Establishing and maintaining a profitable SaaS company comes with its own set of unique challenges. There are a myriad of decisions to be made, all with the backing of sales, marketing, and customer experience data. There’s been a massive saturation of the market for the last few years. So, staying ahead of your competitors means knowing existing threats while being ready to tackle new ones.
Being prepared means having a key grip on your metrics and knowing their relevance in the grand scheme of things. There are quite a few to keep tabs on, so let’s get stuck into which ones you need to be paying attention to, in order of importance.
All the investment is upfront for a SaaS business. Before any leads turn to conversions, the product itself needs to be built, and revenue spent on generating those leads. And, customers don’t pay you upfront. You’ll be supported by monthly subscriptions, meaning a steady cash flow in the long run. But, you need to be able to survive until you earn that stability.
That’s why knowing your MRR is more important than just monthly revenue. MRR is the revenue a SaaS business expects to earn each month. Even if you have one record-breaking month, will that revenue be there for you once the calendar’s turned a page?
It’s the most important metric you should be tracking, as it serves as the benchmark for your progress (or regression).
Working out your customer churn rate reveals how many customers have been lost over a period of time. This is a metric that needs daily evaluation, as it can help detect an issue early on that may prove to be fatal.
It gives you an idea of the number of customers that are still paying or subscribing to your service, and also lets you detail your retention rate at the same time. If you’re sitting with a high churn rate (usually in double digits), you may need to conduct a fundamental revaluation of your product or business model.

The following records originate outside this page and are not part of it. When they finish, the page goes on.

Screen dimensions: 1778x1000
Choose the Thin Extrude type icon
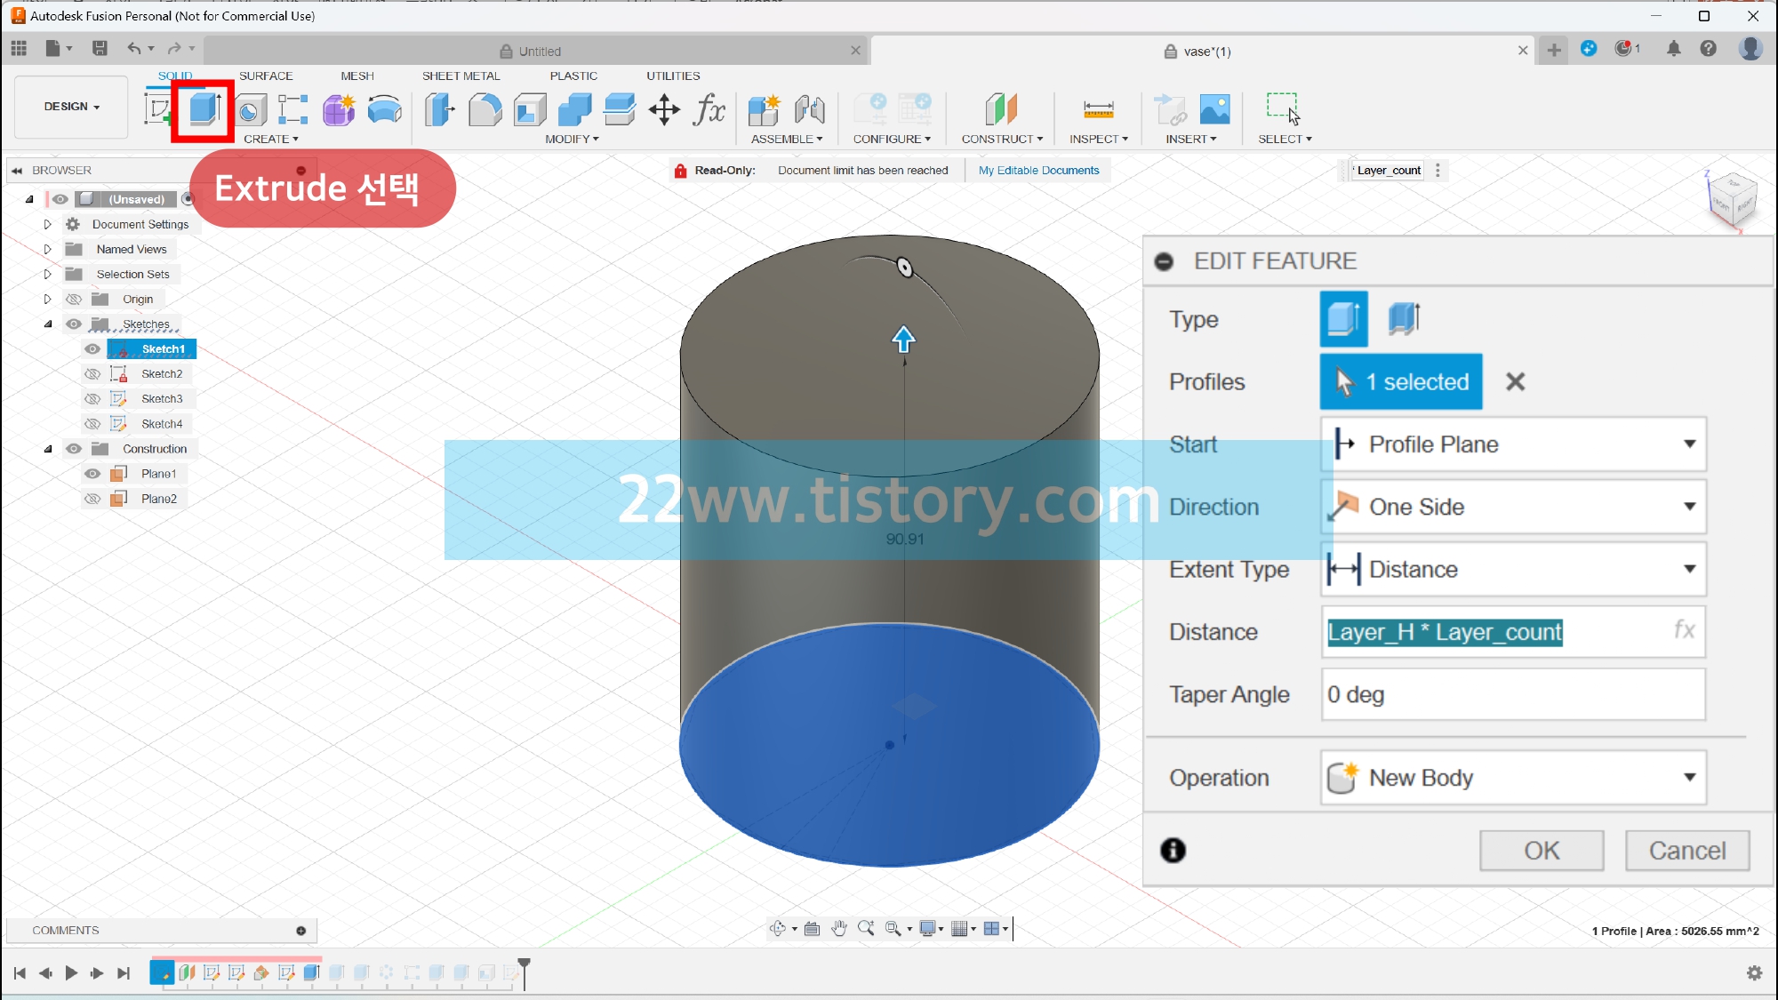[1404, 318]
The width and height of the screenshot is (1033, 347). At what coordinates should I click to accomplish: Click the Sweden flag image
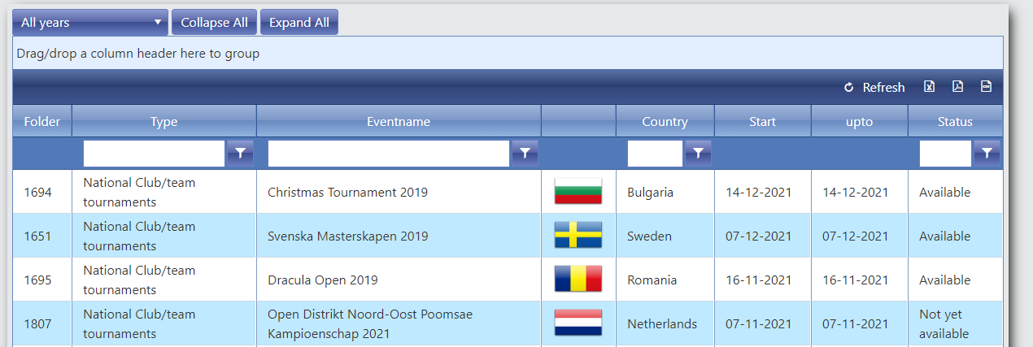pyautogui.click(x=578, y=236)
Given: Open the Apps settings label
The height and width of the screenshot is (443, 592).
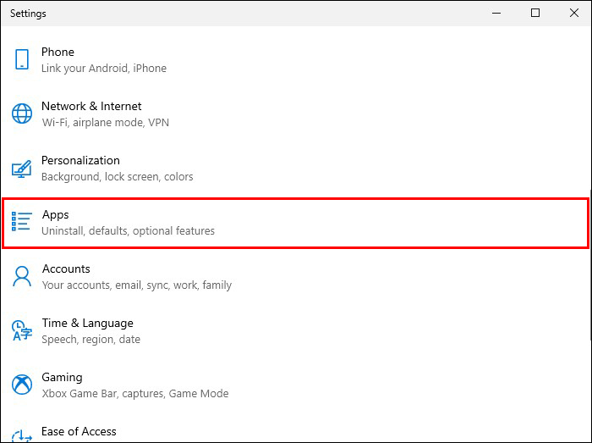Looking at the screenshot, I should coord(56,215).
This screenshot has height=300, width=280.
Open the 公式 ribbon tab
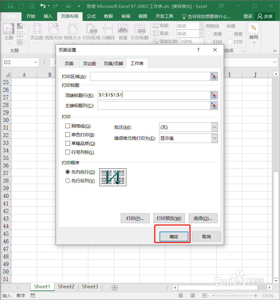coord(91,16)
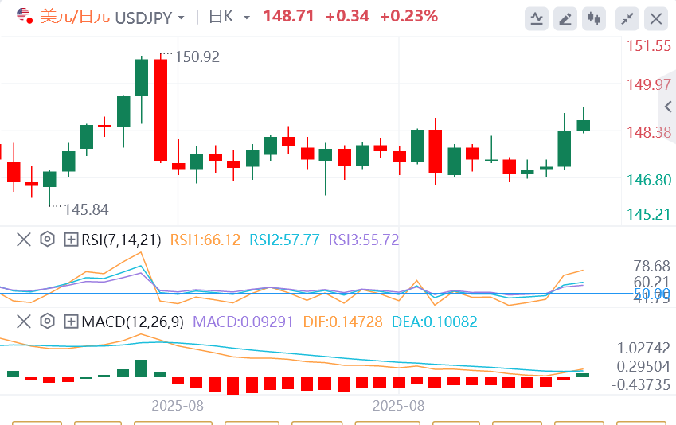Remove the MACD indicator panel
The width and height of the screenshot is (676, 425).
[23, 322]
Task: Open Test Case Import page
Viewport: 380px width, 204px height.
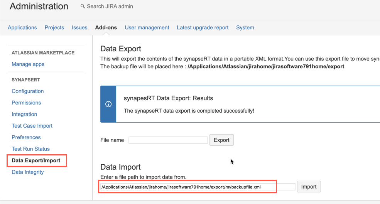Action: point(32,126)
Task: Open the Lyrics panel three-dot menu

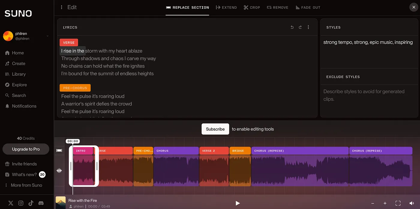Action: 308,27
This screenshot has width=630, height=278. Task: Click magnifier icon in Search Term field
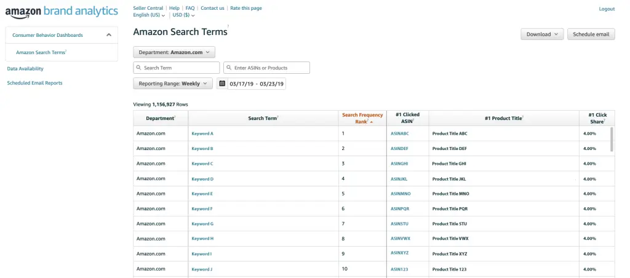[138, 68]
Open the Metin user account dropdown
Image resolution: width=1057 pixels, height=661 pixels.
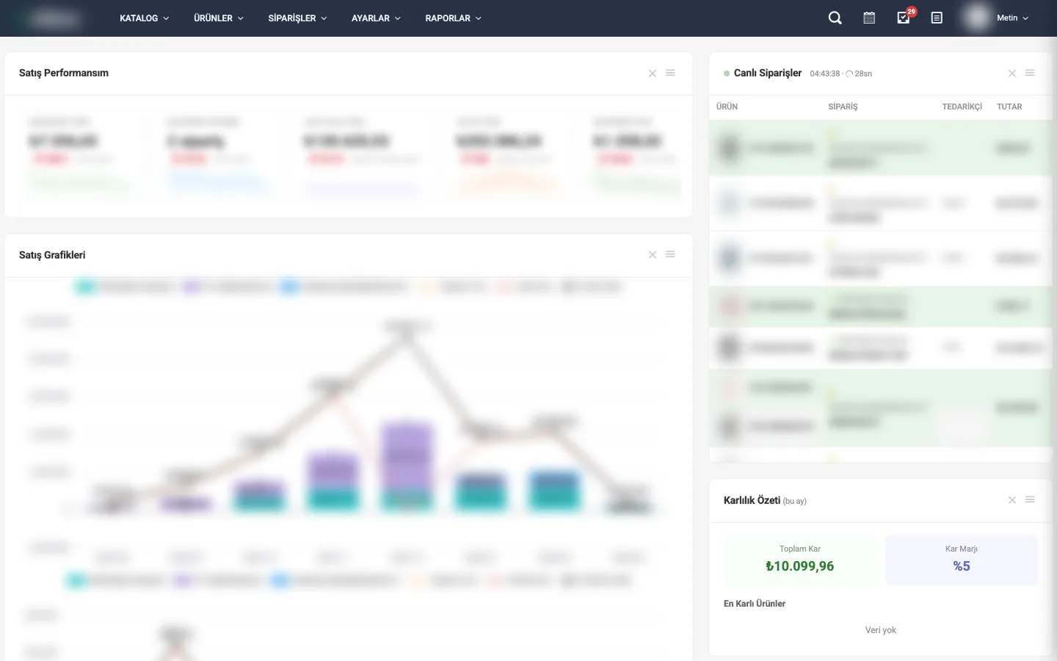[x=1011, y=18]
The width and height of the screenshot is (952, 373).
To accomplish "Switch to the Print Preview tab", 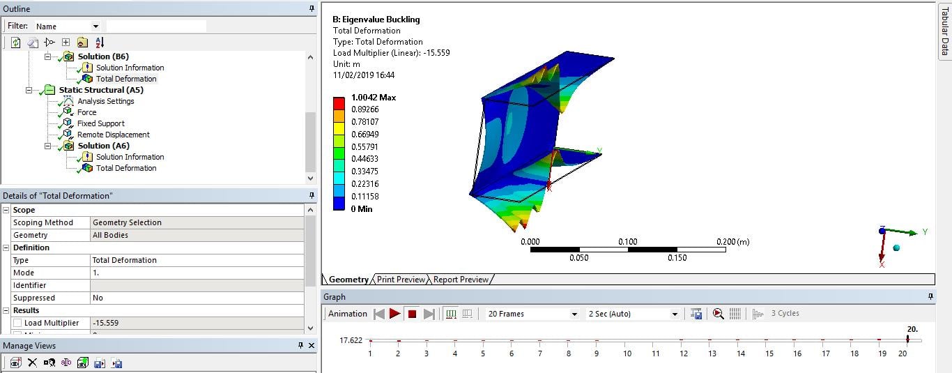I will 401,280.
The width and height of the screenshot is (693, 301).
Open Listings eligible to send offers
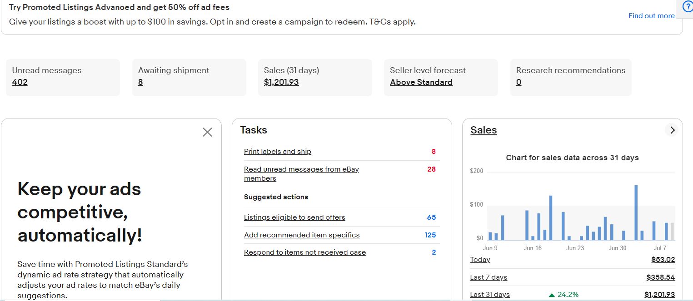tap(294, 217)
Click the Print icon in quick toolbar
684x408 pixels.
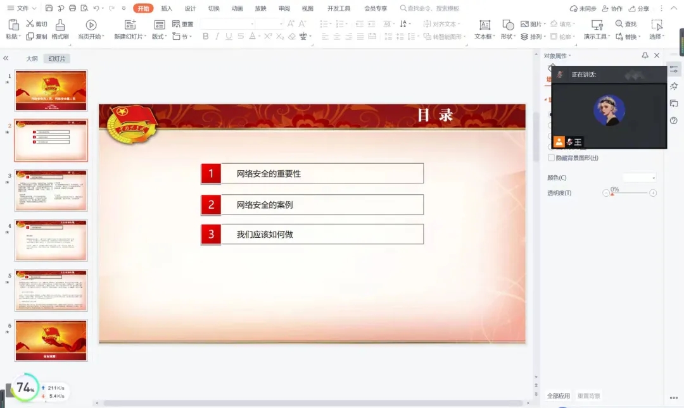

Calculating your MRR churn is also a useful metric. Doing so means taking the MRR at the start of the month, and then dividing that number by the MRR you lost that month from downgrades or cancelled subscriptions. Multiply that number by 100, and you’ll get an MRR churn rate.
Many SaaS businesses ignore churn in favour of more sophisticated metrics, and that’s an issue. No matter what, there’s nothing more important to a SaaS company than the ability to keep existing customers while also gaining new ones.
Marketing can get very expensive if left unchecked. The only way to ensure your marketing budget makes sense is by knowing the cost per acquisition of campaigns.
Add up your marketing and sales expenditure for the previous month then divide that number by the total number of customers signed on in that same period. This number is the average spend per customer, and isn’t fully realised as there are still lots of hidden costs. It does, however, provide a broad health check.
If it costs more to acquire a customer than the money you’ll receive from that customer, you’ve got a big problem.
Working out the CPA for an individual campaign is trickier. Not only do you need the data on how much you spent, but you also need to track those campaigns over the longer term to know if it’s generating new customers.
To know all this, you need customer analytics, as web analytics won’t reveal where the customer came from, only where they’ve just been. And when a customer makes multiple purchases, then there’s no way to know.
Customer analytics ties all this data back to the customer, so you can see which marketing has generated the best ROI.
The CLV is the average sum of money paid by your customers of their entire time with your company. That, thus, gives you a clear indication of your SaaS company’s growth.
There are a few ways to work this out. You can use the amount of money spent per customer and add in the service provided for each customer and the profit margins. However, if you’re new to this, it’s best to focus on the simple details. As a SaaS startup, you should gather your average subscription length and multiply that by your average monthly revenue per customer.
When you know the lifetime value of various customer groups, you’ll know where to focus your time and money to grow your business as fast as possible. If you serve multiple industries, which one provides the best lifetime value? Which traffic generates the most customers? Lifetime value gets straight to the point of who your most valuable customers are.
As it says on the tin, this is the average revenue you’ve already received per customer. Once you have your churn in order and have a reliable way to create more conversions, the key to increasing this number is through upselling and cross-selling.
To upsell means convincing the customer to purchase a more expensive version of your service, while cross-sells are added features. Annual plans are an additional way to increase this rate as it locks a customer into a longer billing cycle. Your goal is to create a platform that steadily increases revenue from each customer.
Having a successful SaaS website means knowing the above formulas, while ensuring you have the right product that customers are willing to pay for continually.
There are many more metrics than those listed above, and others are also useful to track. These five, though, are the best place to start.